▶ Exercise directions: For the data below, give again exactly the lines from the one containing "[Nacon RIG R5" through the one containing "About (97, 2539)", both ends included, and no others.

::: Data for this task :::

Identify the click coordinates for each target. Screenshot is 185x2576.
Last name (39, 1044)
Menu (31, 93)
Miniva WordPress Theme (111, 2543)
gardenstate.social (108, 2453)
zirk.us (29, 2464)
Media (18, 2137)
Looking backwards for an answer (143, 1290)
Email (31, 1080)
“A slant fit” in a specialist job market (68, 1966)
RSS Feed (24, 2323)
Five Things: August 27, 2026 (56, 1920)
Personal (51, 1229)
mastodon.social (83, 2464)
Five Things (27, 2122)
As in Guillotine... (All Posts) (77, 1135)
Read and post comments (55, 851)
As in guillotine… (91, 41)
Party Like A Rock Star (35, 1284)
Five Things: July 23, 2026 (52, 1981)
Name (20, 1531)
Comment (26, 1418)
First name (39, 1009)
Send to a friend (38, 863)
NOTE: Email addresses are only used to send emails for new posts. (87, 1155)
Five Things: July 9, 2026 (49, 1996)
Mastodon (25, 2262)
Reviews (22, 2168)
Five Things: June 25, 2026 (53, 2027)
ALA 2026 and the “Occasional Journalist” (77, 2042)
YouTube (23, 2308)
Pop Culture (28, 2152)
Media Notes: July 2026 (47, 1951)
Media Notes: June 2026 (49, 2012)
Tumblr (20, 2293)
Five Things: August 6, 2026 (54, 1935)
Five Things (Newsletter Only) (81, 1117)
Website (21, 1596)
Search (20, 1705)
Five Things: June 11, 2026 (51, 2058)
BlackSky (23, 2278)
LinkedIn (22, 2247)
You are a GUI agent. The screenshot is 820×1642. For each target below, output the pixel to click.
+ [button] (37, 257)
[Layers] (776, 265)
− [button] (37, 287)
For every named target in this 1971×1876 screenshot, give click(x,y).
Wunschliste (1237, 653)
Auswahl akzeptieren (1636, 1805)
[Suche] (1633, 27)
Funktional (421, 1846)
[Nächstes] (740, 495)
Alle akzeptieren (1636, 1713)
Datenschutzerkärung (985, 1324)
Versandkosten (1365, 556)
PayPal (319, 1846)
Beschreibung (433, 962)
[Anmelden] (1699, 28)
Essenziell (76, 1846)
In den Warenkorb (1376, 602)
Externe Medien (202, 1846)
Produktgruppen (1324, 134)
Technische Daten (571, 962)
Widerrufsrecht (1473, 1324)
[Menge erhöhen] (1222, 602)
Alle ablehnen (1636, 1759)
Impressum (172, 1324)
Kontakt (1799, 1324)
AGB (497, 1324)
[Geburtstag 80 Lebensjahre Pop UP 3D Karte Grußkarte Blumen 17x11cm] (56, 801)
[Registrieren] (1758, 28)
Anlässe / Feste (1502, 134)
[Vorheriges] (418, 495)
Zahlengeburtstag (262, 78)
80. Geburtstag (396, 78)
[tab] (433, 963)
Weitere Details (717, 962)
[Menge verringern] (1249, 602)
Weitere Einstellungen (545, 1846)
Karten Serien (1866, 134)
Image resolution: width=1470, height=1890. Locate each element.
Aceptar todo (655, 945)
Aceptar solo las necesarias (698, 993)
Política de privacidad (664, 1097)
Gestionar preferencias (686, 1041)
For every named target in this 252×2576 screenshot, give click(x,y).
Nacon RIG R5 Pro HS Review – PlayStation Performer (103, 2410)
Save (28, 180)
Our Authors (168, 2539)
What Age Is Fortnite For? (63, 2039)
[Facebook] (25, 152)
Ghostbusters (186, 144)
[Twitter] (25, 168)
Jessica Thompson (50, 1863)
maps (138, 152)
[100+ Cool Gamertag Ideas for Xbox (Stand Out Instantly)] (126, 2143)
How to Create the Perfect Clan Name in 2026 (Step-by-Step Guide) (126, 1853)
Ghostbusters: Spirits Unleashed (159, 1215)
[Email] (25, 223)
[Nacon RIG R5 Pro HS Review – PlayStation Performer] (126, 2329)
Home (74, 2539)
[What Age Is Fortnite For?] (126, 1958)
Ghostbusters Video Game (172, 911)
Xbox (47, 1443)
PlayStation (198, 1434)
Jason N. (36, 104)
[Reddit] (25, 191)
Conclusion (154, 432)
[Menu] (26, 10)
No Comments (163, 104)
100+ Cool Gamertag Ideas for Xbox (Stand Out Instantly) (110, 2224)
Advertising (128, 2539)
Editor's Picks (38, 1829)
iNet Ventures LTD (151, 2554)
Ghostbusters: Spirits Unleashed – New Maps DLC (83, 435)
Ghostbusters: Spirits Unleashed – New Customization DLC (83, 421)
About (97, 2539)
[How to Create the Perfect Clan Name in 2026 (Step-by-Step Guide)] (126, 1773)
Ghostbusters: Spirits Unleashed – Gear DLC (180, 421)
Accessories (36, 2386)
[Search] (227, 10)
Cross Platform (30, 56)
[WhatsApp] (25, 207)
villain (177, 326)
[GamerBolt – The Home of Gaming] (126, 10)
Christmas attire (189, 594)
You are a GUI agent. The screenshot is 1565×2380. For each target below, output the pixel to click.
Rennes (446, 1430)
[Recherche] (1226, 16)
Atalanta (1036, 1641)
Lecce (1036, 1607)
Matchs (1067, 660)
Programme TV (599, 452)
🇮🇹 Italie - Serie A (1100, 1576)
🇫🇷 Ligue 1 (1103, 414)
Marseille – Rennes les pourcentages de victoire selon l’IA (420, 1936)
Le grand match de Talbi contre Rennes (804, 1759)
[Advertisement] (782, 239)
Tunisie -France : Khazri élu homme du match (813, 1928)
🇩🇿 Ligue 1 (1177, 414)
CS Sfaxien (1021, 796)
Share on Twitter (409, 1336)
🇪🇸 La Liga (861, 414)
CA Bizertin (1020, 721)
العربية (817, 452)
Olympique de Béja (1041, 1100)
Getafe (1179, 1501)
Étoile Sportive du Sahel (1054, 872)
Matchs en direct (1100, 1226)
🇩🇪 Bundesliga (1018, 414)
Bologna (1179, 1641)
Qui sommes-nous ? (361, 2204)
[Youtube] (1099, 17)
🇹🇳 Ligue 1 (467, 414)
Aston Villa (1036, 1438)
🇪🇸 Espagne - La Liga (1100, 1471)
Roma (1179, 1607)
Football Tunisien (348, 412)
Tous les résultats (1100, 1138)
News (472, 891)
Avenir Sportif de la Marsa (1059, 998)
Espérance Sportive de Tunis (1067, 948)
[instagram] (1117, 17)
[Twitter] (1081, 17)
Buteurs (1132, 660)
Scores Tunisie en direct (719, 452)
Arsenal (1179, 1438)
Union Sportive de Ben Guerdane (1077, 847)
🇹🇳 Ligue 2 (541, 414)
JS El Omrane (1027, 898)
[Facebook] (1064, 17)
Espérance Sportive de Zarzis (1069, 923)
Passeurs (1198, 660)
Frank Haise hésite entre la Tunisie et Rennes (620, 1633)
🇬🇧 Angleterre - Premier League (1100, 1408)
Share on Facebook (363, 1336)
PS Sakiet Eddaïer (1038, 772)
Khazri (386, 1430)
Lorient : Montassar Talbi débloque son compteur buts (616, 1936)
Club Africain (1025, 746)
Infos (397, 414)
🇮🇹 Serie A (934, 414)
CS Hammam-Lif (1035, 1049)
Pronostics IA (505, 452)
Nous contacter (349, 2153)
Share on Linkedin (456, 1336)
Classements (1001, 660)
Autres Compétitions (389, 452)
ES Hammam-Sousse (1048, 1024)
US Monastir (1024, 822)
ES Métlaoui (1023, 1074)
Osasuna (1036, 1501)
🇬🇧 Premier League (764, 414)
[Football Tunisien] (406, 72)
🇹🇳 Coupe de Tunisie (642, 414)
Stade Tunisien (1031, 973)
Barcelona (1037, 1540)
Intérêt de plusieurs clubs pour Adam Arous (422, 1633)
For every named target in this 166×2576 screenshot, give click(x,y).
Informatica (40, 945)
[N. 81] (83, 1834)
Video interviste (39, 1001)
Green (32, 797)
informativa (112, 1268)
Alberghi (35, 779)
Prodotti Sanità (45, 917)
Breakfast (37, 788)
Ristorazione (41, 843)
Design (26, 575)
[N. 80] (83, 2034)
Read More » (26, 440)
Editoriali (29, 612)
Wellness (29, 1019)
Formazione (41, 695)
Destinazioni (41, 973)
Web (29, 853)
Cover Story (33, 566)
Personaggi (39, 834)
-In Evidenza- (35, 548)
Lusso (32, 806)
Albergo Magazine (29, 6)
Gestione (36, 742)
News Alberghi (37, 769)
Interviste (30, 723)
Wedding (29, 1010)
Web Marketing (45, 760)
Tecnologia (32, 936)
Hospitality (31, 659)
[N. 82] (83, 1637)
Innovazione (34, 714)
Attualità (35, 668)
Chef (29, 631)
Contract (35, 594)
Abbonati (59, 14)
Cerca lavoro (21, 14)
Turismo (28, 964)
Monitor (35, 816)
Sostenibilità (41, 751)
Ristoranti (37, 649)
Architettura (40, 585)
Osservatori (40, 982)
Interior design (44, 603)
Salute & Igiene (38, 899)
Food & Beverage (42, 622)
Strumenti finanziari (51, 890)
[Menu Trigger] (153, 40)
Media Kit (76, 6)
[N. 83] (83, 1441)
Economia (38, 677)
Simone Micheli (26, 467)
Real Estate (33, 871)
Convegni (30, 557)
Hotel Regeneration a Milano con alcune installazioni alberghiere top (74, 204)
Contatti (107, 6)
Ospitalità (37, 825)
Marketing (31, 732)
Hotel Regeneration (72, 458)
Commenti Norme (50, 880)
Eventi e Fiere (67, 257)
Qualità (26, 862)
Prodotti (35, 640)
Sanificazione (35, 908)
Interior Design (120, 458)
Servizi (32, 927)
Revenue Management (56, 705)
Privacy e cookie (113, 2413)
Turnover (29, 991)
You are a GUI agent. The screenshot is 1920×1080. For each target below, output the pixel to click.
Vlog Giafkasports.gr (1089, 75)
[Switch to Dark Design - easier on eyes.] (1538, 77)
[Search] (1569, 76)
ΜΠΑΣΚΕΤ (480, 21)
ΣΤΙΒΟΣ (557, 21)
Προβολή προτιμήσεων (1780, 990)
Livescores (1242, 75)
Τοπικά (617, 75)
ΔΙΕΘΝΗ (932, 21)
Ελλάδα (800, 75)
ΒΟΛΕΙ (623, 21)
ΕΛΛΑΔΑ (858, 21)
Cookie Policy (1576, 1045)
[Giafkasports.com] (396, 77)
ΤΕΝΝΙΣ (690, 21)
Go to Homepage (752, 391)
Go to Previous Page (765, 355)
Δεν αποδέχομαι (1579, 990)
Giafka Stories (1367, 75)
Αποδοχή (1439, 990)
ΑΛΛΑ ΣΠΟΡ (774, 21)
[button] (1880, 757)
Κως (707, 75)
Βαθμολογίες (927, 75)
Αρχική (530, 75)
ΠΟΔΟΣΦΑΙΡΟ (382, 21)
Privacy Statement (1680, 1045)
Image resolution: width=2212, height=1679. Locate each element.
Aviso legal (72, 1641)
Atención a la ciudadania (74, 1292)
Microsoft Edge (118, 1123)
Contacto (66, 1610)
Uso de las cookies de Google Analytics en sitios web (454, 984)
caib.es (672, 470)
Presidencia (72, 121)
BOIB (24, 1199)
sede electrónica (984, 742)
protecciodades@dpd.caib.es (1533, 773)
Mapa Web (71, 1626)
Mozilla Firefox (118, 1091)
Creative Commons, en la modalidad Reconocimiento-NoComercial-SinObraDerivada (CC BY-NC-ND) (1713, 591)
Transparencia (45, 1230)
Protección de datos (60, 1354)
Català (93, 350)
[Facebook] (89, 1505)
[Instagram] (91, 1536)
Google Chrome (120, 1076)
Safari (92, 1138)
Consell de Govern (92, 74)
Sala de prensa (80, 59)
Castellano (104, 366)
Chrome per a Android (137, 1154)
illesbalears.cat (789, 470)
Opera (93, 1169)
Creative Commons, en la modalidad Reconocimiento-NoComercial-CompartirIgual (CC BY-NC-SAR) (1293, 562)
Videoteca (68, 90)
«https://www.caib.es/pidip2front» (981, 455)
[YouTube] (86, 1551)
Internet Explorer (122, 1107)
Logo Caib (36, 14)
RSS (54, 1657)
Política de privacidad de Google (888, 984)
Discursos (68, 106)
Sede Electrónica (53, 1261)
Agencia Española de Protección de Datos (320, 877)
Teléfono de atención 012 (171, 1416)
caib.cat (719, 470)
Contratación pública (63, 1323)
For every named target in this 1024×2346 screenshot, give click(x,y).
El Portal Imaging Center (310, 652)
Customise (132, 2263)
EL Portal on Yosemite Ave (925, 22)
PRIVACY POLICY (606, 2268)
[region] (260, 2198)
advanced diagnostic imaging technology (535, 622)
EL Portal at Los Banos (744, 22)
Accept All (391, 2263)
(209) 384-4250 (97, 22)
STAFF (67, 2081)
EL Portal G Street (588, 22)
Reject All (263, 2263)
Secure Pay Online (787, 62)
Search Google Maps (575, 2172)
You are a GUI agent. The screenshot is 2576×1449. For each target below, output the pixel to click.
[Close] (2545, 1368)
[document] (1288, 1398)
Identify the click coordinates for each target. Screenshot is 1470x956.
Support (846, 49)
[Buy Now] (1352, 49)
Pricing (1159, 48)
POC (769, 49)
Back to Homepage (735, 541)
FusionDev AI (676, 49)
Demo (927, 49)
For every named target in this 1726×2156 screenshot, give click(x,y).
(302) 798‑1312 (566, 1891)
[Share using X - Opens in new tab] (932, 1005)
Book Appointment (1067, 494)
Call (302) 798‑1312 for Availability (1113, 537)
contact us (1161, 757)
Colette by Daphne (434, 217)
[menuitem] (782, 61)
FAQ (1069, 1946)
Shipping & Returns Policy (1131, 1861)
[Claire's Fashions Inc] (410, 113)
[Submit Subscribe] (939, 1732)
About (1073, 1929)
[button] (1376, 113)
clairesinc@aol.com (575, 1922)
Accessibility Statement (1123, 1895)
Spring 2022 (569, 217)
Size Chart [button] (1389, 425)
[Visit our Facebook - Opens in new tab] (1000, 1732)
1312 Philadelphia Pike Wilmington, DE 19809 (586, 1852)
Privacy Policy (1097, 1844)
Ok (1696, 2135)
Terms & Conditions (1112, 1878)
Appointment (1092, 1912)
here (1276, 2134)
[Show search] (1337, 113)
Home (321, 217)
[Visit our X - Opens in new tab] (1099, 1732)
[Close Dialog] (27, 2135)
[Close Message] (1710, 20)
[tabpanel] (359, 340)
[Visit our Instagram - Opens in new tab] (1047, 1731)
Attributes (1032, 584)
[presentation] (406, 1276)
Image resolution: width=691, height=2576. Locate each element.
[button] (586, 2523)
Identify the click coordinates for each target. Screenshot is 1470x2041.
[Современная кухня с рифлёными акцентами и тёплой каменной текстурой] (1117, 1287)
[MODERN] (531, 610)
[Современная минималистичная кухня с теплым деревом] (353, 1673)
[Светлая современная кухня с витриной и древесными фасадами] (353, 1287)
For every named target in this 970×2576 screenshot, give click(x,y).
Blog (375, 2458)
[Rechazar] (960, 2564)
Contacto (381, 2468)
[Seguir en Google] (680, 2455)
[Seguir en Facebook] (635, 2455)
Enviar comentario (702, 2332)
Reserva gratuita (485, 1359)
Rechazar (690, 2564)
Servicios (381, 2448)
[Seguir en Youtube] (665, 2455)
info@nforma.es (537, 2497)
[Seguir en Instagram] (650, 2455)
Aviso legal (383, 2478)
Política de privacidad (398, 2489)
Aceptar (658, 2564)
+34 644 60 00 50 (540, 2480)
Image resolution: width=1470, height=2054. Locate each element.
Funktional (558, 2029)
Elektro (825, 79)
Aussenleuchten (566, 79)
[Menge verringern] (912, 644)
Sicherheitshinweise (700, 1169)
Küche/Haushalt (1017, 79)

:::

▶ Written reply:
[Nacon RIG R5 Pro HS Review – PlayStation Performer] (126, 2329)
Home (74, 2539)
[What Age Is Fortnite For?] (126, 1958)
Ghostbusters Video Game (172, 911)
Xbox (47, 1443)
PlayStation (198, 1434)
Jason N. (36, 104)
[Reddit] (25, 191)
Conclusion (154, 432)
[Menu] (26, 10)
No Comments (163, 104)
100+ Cool Gamertag Ideas for Xbox (Stand Out Instantly) (110, 2224)
Advertising (128, 2539)
Editor's Picks (38, 1829)
iNet Ventures LTD (151, 2554)
Ghostbusters: Spirits Unleashed – New Maps DLC (83, 435)
Ghostbusters: Spirits Unleashed – New Customization DLC (83, 421)
About (97, 2539)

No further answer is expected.